| What to do |
Copy out only the lines running from the one that contains "You are a computer-use" through the end of the listing. Pictures stay out.

| Dataset excerpts |
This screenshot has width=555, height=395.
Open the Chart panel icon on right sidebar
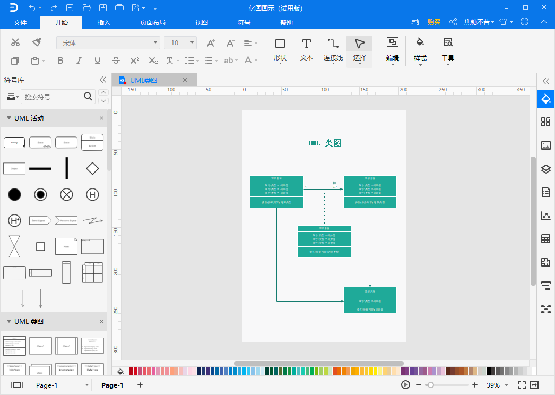click(x=546, y=216)

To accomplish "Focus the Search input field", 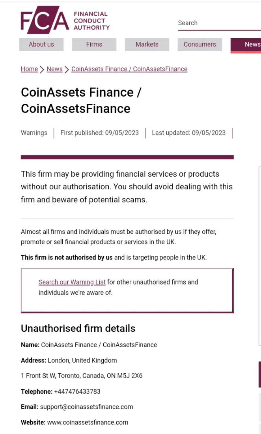I will pos(219,23).
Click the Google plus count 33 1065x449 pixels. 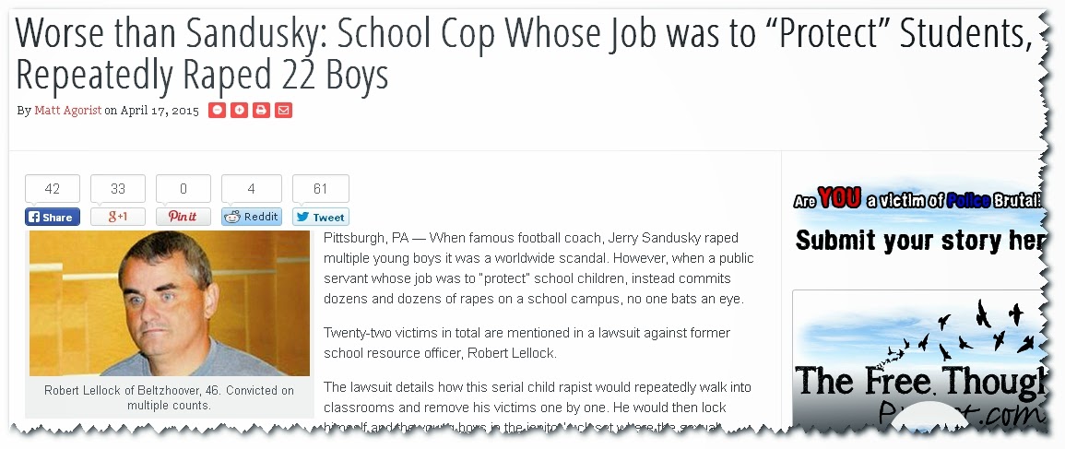[x=117, y=189]
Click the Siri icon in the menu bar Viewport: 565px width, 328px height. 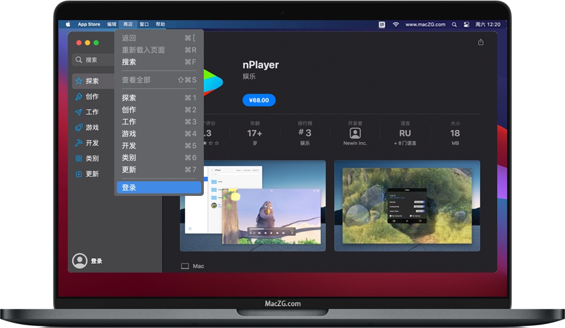(x=466, y=24)
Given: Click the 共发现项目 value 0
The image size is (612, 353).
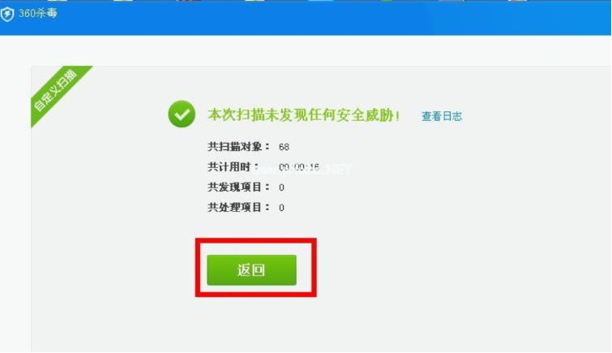Looking at the screenshot, I should pyautogui.click(x=281, y=187).
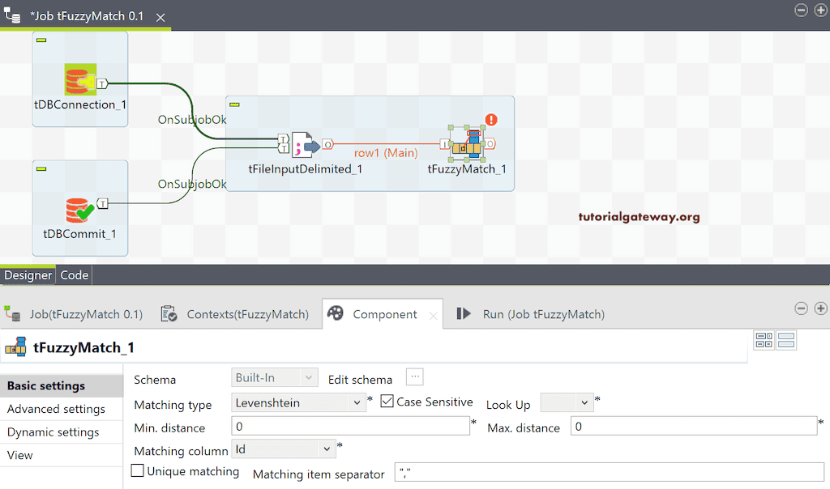This screenshot has width=830, height=489.
Task: Click inside the Min. distance input field
Action: (x=349, y=427)
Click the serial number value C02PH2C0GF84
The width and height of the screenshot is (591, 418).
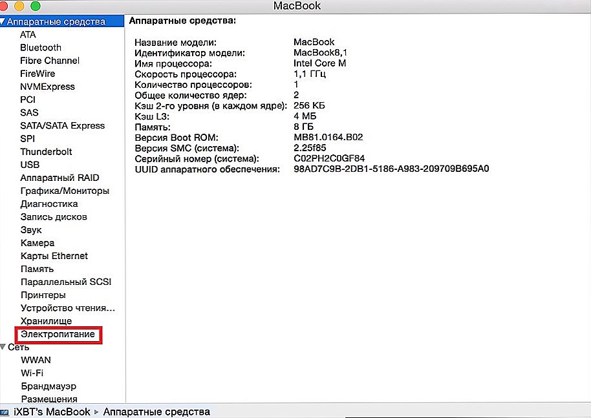(x=328, y=158)
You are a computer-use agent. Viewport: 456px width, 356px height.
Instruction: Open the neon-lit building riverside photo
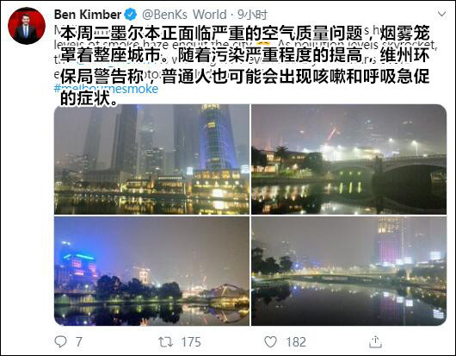pos(151,271)
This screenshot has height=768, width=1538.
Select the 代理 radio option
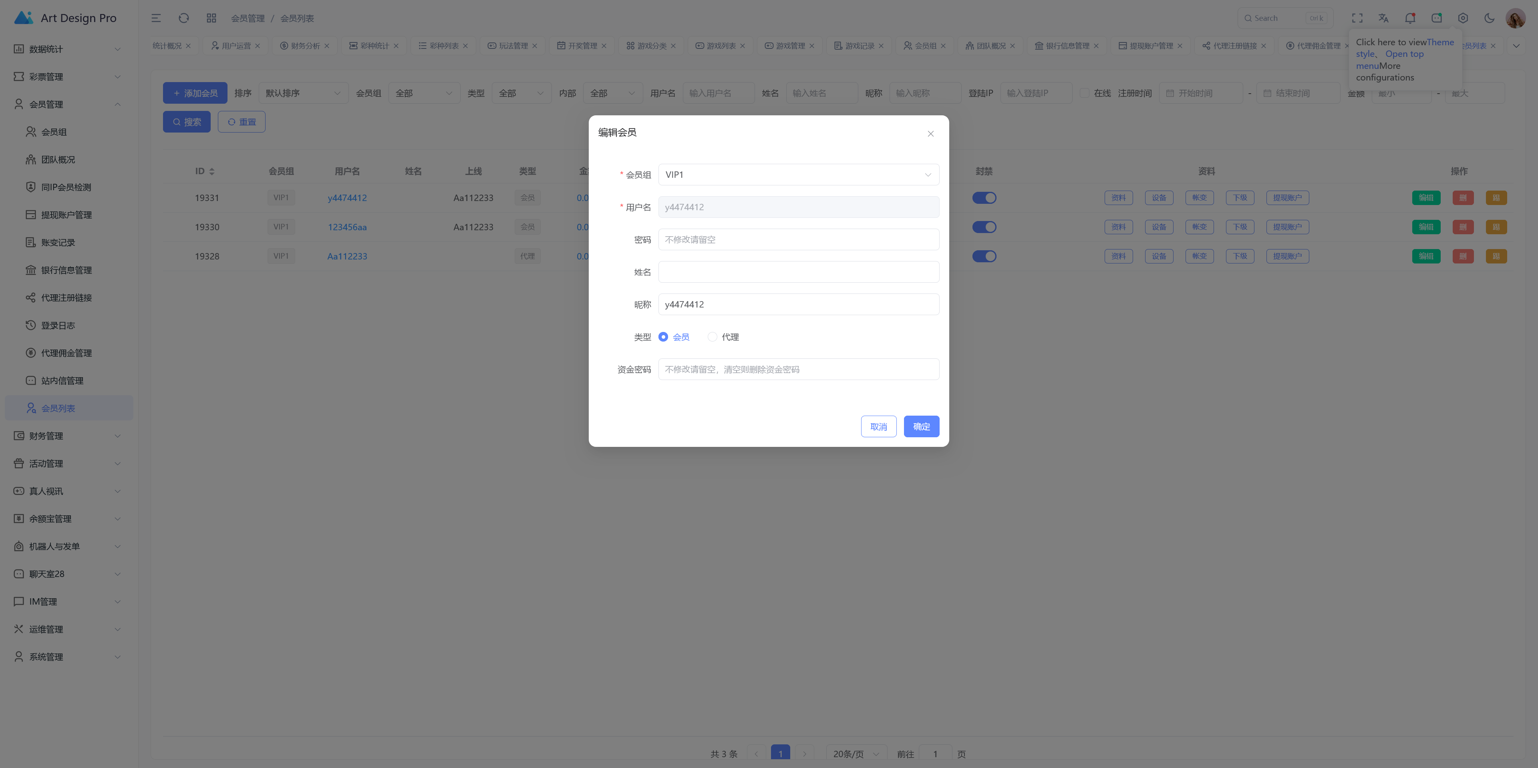point(723,337)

| Solution |
You are a computer-use agent. Viewport: 456px width, 356px height.
Instruction: Open the neon-lit building riverside photo
pos(151,271)
This screenshot has height=768, width=1538.
Select the 代理 radio option
point(723,337)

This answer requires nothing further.